<<<<
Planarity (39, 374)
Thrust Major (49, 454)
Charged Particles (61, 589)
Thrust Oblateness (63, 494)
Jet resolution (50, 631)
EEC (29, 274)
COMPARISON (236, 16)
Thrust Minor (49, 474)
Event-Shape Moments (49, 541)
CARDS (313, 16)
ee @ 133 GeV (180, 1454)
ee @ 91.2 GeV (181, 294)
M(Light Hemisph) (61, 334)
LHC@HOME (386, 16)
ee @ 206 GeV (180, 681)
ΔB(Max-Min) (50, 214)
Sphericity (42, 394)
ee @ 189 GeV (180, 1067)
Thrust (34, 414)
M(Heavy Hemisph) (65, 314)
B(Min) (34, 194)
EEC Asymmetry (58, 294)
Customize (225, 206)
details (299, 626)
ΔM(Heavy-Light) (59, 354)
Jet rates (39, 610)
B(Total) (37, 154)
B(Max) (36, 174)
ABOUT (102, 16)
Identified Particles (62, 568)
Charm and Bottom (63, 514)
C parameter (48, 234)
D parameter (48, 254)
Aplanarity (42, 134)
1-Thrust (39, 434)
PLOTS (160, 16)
>>>>
<<<<
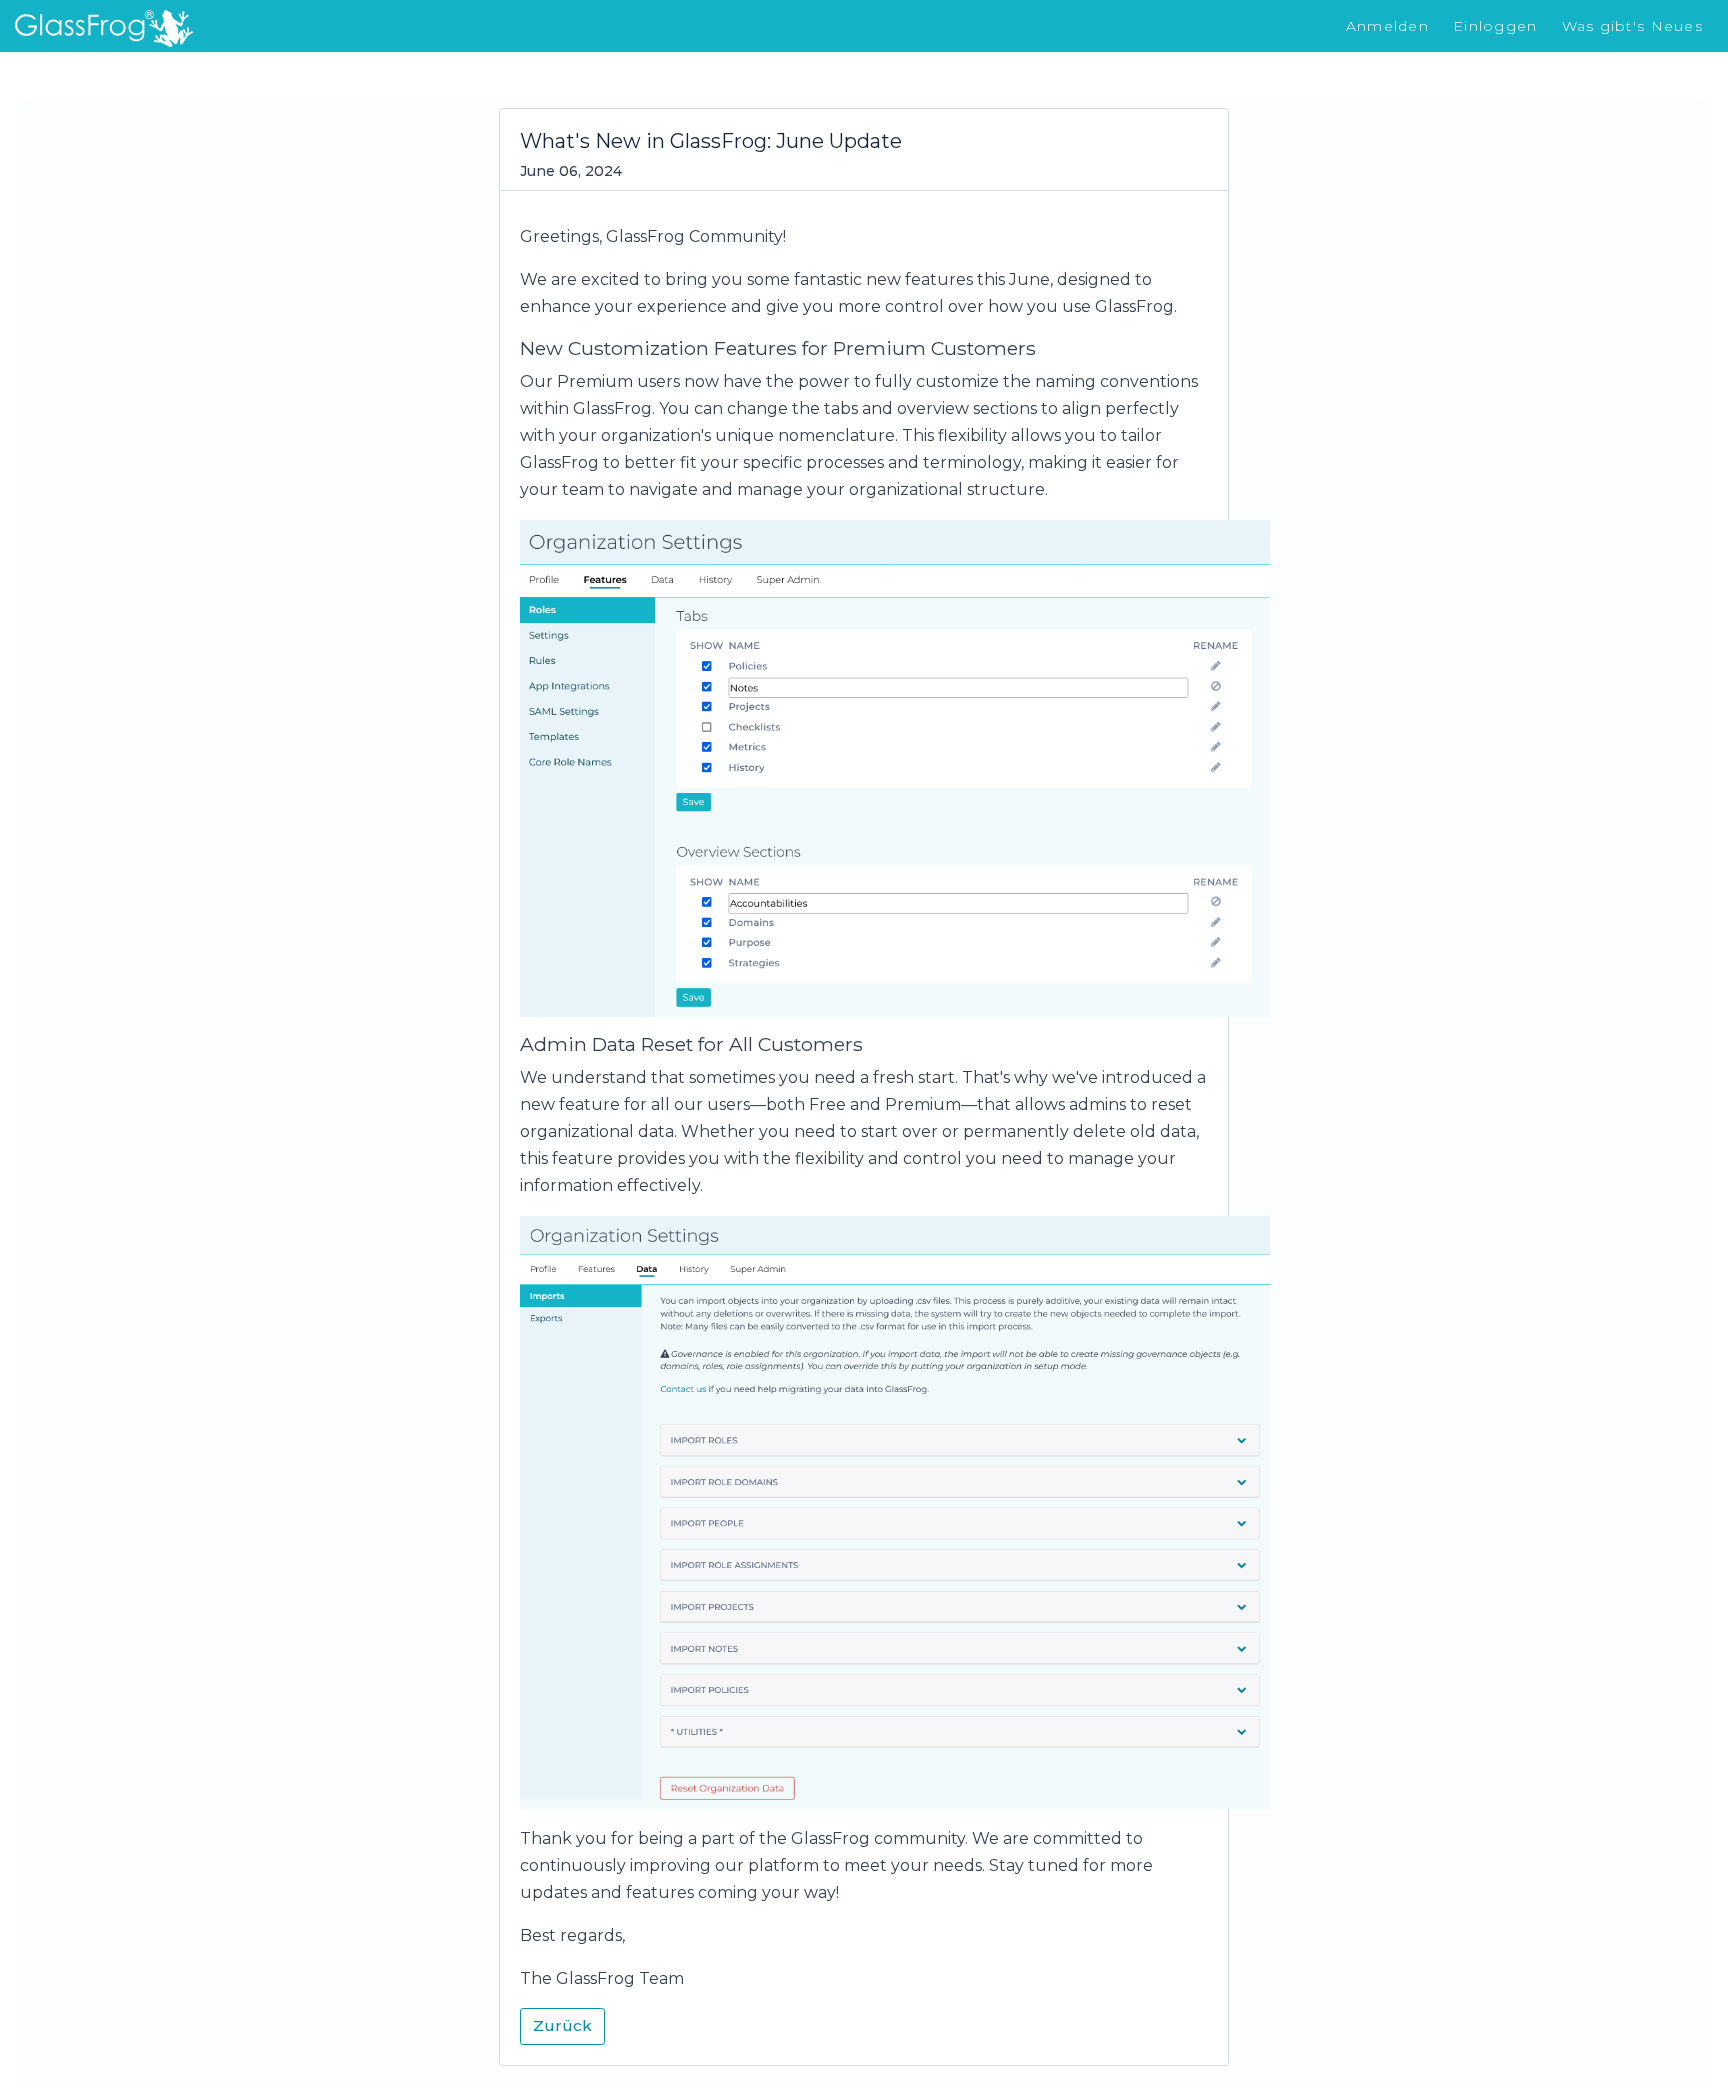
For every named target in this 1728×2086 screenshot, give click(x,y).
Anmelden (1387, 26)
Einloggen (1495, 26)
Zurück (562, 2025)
>>>>
Task requirements: Lines wanted from the listing above: the line with "Charm and Bottom (63, 514)" up to and including the line with "PLOTS (160, 16)". Please write them out exactly, adding nothing else.

Worked solution:
Charm and Bottom (63, 514)
C parameter (48, 234)
D parameter (48, 254)
Aplanarity (42, 134)
1-Thrust (39, 434)
PLOTS (160, 16)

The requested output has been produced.